Tuesday, August 7, 2012

Robert McGaunn - A Solemn Memorial on a Mountain Top

This is an unusual post, as I never intended to write about an accident in Acadia National Park. My intention was to stick with the subject of plaques and granite memorials and memorial paths. There is, however, a memorial of sorts in the Park located near the summit of Cedar Swamp Mountain on Mount Desert Island, ME that should be mentioned. It remains in testimony to Robert McGaunn, who lost his life in a plane crash there in 1970 at the age of 49.

McGaunn, born in Massachusetts in 1921, was certified as an airline transport pilot with 6000 hours of flying time. As senior pilot for Aircraft Services International, he was flying solo, ferrying a four-passenger, single-engine Piper PA-24 Comanche, aircraft registration nr. N9349P, from Lock Haven, PA to a customer in Gander, Newfoundland. On 30 June 1970 he refueled at Boston's Logan International Airport, where he received a weather briefing. He took off and proceeded on his 900-mile delivery flight to Gander under visual flight rules (VFR). En route he flew into adverse weather conditions, which would have required his flying under instrument flight rules (IFR). McGaunn, who was IFR rated, for unknown reasons continued to fly with a 300-foot cloud ceiling in the rain and visibility-obscuring fog. He did not complete his trip and was reported missing on that date. A U.S. and Canadian search was started along the route of his expected flight path to Gander, which would have been mainly over water. They found no wreckage. Nearly three months after McGaunn had departed Boston a pilot from nearby Trenton, ME spotted the wreckage while flying over Cedar Swamp Mountain and informed investigators. McGaunn's body was recovered on 29 September 1970. He is buried with his wife, Maxine (King), in Wesley Chapel Cemetery, Crockett, TX.

According to the National Transportation Safety Board (NTSB) report of the accident, he collided with trees at about 30 feet above ground level at approximately 942 feet above mean sea level. There was fire after impact. The NTSB determined the accident was the result of pilot error.

We likely will never learn why this accident happened. McGaunn was an experienced pilot. He retired from the U.S. Air Force as a captain who flew in the Korean War and was awarded the Distinguished Flying Cross for his heroism. Subsequently he ferried aircraft to Europe. Not all of his ferry flights went smoothly.
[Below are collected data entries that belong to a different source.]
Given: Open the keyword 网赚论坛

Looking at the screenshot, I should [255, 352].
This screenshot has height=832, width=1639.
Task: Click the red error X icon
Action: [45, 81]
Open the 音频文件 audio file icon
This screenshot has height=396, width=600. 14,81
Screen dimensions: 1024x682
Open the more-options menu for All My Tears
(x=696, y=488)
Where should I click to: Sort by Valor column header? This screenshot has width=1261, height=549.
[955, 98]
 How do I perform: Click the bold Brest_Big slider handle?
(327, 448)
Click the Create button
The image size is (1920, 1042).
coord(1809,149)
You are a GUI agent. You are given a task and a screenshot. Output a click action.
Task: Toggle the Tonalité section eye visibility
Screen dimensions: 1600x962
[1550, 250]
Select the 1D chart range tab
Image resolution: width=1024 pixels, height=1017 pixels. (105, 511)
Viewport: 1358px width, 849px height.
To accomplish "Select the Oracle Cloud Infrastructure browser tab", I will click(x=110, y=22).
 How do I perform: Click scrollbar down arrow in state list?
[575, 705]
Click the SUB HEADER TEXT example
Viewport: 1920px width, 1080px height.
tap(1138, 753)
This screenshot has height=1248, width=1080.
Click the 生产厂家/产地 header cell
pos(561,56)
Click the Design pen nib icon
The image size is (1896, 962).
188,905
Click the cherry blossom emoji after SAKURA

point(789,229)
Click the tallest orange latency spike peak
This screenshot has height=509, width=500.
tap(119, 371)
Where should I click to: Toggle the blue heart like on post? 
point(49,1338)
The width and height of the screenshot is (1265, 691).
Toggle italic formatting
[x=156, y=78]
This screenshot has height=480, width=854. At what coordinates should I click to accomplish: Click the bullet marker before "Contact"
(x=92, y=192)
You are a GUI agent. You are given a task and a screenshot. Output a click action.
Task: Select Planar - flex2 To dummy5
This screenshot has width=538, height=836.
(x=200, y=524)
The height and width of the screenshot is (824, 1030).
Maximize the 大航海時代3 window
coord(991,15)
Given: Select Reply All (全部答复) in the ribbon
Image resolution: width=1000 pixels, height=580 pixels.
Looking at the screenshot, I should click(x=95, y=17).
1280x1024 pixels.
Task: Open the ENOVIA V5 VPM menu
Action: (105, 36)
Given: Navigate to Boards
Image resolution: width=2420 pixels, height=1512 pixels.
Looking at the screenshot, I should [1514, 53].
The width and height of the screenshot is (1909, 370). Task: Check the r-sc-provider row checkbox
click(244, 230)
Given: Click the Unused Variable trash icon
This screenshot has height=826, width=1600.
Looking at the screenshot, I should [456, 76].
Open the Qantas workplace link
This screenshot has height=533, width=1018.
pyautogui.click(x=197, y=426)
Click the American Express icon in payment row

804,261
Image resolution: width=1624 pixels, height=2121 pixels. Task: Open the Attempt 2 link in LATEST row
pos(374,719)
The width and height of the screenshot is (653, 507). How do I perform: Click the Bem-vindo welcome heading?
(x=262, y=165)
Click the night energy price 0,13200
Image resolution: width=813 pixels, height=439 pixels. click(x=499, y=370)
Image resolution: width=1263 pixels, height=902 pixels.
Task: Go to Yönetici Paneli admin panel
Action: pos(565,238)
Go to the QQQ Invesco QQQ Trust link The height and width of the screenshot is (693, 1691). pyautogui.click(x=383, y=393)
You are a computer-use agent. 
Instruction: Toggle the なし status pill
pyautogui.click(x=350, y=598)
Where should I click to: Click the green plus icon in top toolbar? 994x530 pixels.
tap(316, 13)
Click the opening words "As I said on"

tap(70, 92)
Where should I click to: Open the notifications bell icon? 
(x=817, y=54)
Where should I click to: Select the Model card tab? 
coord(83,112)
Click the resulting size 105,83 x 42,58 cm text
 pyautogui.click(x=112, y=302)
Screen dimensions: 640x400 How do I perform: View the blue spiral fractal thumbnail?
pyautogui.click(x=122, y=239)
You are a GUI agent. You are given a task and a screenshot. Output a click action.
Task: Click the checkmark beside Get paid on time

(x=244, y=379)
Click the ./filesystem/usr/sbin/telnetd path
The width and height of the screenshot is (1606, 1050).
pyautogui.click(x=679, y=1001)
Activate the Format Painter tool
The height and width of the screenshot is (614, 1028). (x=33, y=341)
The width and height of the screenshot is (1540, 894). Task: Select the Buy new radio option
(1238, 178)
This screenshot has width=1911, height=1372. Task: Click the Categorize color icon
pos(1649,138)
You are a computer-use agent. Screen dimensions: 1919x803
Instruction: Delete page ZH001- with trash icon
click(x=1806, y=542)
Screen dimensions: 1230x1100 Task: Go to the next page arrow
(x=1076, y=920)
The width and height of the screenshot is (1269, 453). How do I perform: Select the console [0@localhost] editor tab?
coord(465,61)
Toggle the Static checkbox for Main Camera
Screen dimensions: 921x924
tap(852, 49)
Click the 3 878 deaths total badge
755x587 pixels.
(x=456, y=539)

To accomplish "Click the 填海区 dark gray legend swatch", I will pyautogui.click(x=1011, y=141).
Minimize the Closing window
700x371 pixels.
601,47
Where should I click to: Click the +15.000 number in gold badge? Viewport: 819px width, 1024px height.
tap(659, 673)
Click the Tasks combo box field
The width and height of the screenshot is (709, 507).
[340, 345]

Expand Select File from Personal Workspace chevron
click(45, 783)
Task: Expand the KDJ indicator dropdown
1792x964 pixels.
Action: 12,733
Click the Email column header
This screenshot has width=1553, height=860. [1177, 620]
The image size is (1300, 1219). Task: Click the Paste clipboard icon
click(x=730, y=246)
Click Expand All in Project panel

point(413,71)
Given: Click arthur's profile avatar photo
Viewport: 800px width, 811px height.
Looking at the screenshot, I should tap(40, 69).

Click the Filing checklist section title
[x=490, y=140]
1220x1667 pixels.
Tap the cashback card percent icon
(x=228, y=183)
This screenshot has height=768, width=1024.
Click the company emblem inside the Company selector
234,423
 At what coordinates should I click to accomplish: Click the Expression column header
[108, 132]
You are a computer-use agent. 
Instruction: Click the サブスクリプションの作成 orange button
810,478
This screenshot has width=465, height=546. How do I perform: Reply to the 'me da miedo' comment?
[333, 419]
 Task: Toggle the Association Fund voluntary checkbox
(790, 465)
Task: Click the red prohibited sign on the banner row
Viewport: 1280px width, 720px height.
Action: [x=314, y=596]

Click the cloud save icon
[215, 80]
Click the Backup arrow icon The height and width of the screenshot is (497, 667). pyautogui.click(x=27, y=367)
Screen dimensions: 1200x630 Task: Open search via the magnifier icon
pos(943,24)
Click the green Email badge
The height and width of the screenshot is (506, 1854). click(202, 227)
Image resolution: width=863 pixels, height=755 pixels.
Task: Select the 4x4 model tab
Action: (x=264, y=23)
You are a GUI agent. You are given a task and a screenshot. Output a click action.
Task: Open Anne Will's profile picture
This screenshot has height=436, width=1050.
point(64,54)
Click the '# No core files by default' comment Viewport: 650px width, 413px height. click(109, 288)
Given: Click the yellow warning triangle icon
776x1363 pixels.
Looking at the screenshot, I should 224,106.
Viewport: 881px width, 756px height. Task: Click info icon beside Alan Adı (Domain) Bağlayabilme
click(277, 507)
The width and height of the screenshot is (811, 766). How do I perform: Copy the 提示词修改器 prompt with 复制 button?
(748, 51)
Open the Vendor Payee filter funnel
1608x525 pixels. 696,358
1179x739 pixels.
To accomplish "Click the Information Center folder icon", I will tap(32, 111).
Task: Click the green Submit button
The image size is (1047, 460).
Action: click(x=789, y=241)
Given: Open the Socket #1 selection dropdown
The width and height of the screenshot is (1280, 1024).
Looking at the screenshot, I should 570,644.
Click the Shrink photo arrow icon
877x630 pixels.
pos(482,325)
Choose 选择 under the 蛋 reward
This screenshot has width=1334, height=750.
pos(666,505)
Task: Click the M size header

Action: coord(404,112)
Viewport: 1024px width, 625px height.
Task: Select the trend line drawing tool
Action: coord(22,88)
The Lubbock (TX) Avalanche-Journal reported in its 9 February 1970 edition that McGaunn had made an emergency landing at Shannon airport after flying the last 1,000 miles over the Atlantic on only one of two engines. He was delivering a Piper Aztec to a customer in Geneva, Switzerland.

The wreckage of PA-24 rests hidden in the woods about 500 feet north of the Cedar Swamp Mountain summit. It's a solemn site, where a visitor will respectfully ponder several things: how did it happen and what was going on in the pilot's mind as he drew deeply on his skills to find a way out of his dilemma. The visitor will also contemplate what it was like for his family not to know what happened to him while he was missing for three months. Perhaps, too, after absorbing it all and before leaving, the visitor will bow in silent prayer for the soul of pilot and war hero Robert McGaunn.

GPS coordinates:
Cedar Swamp Mtn summit: N44° 19.692'  W068° 16.571'
Accident site:  N44° 19.749'  W068° 16.621'


  1. I am conducting research on missing aircraft and had been looking for information on this case. There is very little in the media about the search & when it was found. Thank you for posting this information.

  2. At the top of Cadillac Mountain the are a couple crosses carved into the rock. They are the old style done by the early explores to probably lay claim to this island. I have seen pictures of one of them and they are not easy to get to. An iron pipe is located above one on a cliff face. I believe it faces out to sea. I live in SWH and not sure how to post this.

    1. Thank you for your comment. There four "crosses" on Cadillac Mtn, each marked by an upright iron bar. They bound once-private property on the summit. There are two other crosses; they are on the north and south sides of Dorr Mtn. A friend and I found all six a few years ago.